In a hallucinatory moment, the speaker performs a song for a friend who recently died:

“Well, I guess it’s my turn,” I said. “It’s been a terrible month. First the election, and now this. You.” I indicated Robin, and she nodded just slightly, then grabbed at her scarf and retied the knot. “And I don’t have my violin or my piano here,” I said. Isabel and Pat were staring at me hopelessly. “So—I guess I’ll just sing.” I stood up and cleared my throat. I knew that if you took “The Star-Spangled Banner” very slowly and mournfully it altered not just the attitude of the song but the actual punctuation, turning it into a protest and a question. I sang it slowly, not without a little twang. “O say does that star-spangled banner yet wave, O’er the land of the free and the home of the brave?” Then I sat down. The three of them applauded, Isabel clapping her thigh.

“Very nice,” said Robin. “You never sing enough,” she added. Her smile to me was effortful and pinched. “Now I have to go,” she said, and she stood, leaving Pat’s painting behind on the chair, and walked into the lit hallway, after which we heard the light switch flick off, and the whole house was plunged into darkness again.

The same words sung differently gain a new identity. For this reason, the Spanish translation of the national anthem raises great passions, because the shifted context changes the anthem’s inflections, histories, and associations, though the words’ literal meanings remain basically the same. In Moore’s story, a performance transforms a bombastic, militaristic anthem into “a protest and a question,” a moment that evokes the potential for change. Quickly, though, the scene returns to the usual despair. The dreamscape fades to silent gloom, a lament, not a transformation.

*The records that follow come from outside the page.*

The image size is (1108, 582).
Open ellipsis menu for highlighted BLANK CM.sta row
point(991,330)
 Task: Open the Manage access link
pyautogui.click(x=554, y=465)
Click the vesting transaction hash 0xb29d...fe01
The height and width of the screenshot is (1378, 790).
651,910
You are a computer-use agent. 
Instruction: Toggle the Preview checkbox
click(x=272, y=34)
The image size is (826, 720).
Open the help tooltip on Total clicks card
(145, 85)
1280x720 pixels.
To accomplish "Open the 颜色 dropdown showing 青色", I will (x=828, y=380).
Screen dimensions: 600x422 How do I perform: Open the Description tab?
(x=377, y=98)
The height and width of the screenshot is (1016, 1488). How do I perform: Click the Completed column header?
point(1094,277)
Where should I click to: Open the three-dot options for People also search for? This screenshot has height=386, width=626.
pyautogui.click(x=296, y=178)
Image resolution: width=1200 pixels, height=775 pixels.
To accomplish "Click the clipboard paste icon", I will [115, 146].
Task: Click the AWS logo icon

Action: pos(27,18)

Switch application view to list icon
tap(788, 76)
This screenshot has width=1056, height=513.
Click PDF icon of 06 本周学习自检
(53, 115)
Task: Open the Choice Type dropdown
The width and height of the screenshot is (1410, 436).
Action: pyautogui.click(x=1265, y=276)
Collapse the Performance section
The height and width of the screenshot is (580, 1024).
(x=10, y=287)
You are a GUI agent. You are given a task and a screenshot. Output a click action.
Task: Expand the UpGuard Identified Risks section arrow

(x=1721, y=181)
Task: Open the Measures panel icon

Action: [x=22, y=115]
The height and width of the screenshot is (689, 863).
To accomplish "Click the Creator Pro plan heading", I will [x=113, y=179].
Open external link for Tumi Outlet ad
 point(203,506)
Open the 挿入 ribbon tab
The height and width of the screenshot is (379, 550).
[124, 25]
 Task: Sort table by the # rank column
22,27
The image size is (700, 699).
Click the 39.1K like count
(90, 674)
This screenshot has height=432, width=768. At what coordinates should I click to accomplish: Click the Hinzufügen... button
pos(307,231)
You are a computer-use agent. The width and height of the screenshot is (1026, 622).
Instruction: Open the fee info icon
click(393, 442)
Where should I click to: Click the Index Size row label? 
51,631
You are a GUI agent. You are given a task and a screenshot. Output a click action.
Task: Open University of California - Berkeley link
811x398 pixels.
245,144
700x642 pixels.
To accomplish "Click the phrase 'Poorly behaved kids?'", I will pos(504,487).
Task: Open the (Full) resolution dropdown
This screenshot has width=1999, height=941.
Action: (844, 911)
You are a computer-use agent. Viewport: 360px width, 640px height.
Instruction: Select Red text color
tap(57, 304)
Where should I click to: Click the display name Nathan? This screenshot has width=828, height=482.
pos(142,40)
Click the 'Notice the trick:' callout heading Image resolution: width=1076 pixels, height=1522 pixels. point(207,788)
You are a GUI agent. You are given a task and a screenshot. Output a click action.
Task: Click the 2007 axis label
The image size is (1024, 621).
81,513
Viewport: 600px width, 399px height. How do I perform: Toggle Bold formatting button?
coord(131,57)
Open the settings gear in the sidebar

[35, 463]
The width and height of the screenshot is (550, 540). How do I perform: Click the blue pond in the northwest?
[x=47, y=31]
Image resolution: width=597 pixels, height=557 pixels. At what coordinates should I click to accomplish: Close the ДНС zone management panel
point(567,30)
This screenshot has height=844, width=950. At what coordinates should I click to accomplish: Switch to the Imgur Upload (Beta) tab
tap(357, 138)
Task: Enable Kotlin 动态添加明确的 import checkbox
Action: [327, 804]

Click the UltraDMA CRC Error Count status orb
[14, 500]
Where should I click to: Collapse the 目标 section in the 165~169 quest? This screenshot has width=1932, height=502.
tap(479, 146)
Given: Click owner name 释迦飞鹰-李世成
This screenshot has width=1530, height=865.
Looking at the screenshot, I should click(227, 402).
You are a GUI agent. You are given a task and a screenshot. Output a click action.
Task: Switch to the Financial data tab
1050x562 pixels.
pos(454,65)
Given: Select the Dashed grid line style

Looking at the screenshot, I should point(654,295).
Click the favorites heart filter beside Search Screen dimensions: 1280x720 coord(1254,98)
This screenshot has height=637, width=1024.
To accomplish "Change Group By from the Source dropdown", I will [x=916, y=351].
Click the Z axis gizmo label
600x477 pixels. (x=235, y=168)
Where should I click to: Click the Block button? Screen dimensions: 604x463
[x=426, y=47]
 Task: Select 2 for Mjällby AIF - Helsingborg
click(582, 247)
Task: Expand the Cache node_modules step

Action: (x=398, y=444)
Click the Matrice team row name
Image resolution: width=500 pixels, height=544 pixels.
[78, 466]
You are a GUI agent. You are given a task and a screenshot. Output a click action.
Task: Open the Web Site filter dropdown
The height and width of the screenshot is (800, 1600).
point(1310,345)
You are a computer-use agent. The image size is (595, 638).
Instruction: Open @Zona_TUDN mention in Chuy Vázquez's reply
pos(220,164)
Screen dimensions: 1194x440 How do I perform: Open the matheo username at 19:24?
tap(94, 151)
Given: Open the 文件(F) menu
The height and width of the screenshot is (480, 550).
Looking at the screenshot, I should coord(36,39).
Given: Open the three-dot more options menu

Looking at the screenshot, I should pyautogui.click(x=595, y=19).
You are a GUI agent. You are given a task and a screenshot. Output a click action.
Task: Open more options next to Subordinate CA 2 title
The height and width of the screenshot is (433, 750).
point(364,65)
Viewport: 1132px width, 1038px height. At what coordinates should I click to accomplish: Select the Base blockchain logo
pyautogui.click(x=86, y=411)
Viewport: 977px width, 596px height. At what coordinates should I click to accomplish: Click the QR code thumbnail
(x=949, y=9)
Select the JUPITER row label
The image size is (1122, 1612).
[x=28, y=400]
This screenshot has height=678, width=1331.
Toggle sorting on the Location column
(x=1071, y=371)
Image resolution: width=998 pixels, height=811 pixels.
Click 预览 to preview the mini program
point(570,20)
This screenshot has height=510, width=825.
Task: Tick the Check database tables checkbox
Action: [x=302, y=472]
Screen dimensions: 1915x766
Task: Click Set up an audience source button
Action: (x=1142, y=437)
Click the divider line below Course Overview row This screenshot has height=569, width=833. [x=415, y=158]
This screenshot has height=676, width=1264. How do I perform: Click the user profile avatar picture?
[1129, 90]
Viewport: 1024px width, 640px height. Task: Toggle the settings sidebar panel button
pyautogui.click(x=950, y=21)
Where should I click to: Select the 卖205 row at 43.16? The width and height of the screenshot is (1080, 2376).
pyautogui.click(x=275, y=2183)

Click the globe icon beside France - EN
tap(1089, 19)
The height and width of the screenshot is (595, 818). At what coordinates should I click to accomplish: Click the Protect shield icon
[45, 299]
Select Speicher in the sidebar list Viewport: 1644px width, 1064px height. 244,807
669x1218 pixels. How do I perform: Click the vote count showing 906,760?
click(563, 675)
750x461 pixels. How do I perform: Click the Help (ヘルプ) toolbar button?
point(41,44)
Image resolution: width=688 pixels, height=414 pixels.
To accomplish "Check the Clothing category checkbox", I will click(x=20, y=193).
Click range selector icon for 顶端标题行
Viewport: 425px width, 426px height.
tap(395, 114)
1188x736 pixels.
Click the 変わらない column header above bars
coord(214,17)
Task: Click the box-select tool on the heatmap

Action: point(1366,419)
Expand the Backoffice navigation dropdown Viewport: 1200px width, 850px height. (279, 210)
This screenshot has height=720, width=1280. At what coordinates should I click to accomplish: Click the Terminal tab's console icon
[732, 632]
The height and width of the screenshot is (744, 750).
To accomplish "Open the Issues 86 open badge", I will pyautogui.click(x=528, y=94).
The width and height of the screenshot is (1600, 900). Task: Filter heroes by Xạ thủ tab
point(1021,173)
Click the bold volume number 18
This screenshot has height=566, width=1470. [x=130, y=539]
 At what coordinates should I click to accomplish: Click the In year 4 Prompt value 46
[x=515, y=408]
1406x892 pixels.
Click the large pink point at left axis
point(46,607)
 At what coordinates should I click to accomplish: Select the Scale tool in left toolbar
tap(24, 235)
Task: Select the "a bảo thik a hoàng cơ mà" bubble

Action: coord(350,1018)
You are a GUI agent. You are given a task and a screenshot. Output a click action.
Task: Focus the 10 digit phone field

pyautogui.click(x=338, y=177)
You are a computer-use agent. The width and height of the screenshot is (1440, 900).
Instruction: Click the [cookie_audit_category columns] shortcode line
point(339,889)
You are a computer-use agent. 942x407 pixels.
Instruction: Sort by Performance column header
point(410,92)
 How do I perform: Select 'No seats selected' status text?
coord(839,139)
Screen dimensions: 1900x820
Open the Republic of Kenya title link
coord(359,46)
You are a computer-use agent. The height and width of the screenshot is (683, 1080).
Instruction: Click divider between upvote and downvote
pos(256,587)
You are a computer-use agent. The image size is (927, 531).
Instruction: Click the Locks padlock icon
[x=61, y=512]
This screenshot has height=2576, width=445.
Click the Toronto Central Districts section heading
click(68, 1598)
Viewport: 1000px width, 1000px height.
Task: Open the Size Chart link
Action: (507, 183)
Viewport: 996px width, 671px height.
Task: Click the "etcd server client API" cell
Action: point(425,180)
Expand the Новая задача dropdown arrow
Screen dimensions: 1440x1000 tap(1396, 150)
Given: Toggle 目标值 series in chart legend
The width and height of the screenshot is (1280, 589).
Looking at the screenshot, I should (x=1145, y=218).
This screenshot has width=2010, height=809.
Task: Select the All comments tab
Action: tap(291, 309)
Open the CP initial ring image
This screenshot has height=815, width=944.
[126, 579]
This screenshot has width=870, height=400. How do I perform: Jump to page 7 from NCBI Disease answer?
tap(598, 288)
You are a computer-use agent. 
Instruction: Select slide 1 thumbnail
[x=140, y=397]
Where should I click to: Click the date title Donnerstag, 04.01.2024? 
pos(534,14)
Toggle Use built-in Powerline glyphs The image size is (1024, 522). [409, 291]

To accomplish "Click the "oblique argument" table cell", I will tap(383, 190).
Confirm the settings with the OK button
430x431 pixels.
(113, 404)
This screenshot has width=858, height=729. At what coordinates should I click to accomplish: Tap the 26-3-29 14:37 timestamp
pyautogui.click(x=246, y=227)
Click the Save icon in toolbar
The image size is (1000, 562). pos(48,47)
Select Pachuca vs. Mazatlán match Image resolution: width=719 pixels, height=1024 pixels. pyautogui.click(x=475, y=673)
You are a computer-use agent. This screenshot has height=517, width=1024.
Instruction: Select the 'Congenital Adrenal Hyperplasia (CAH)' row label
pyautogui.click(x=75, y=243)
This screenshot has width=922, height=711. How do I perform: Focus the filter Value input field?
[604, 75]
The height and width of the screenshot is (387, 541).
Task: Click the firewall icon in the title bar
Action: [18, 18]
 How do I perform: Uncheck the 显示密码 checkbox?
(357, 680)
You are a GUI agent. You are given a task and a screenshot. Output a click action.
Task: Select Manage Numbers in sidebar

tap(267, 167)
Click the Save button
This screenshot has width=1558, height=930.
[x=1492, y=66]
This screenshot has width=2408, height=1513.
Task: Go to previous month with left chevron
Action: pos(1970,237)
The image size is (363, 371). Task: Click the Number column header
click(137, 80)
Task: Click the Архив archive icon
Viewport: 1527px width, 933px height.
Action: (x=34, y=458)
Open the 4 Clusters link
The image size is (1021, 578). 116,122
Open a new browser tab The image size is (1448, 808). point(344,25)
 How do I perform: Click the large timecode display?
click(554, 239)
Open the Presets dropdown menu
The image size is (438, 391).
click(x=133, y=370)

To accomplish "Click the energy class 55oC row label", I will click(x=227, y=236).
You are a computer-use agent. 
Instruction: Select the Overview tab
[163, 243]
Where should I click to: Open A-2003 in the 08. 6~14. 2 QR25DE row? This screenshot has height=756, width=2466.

To escape this melancholy, both Rorty and Delbanco propose that we develop better stories. I propose, perhaps more fancifully, a song. On February 13, 1982, Marvin Gaye performed the national anthem for the NBA All Star game. As Gaye approached the microphone, the drum track confused the public address announcer who thought, “Man, they brought the wrong cassette. . . . He’s going to start singing ‘Sexual Healing’ instead of the anthem.” Gaye’s slow, soul-inflected version evoked his hit song, but he remained suggestive and understated, seductive but not vulgar. As if drawing from his troubled personal life, his voice expressed mature desire, a desire to transcend the heartbreak and betrayal it acknowledged. As Gaye clasped his hands in front of himself or raised them into the air, his singing made the otherwise unlovable anthem seem not only sexy but gentle. At first a few in the crowd booed; many more started to clap and holler. A call-and-response developed; “very churchlike,” an audience member later called the atmosphere. Caught by a television camera, Pat Riley, the Laker’s coach, stopped grimly chewing his gum as if chastised, realizing how disrespectful he looked. As Gaye approached the song’s concluding lines, he slowed them down, recasting “free” and “brave,” testing how they might sound and what they might mean. He turned bombast into meditation. “He was grooving on the gospel aspect,” his biographer observes, “how he was able to juxtapose patriotism with spiritualism and sexuality with spirituality.” Twain’s descendents, those who oppose the most popular definitions of patriotism and America itself, might take Gaye’s version of the national anthem as their signature song, starting and ending all their political rallies and gatherings. They might appeal to patriotism’s eros, developing a call-and-response between what we are and might be.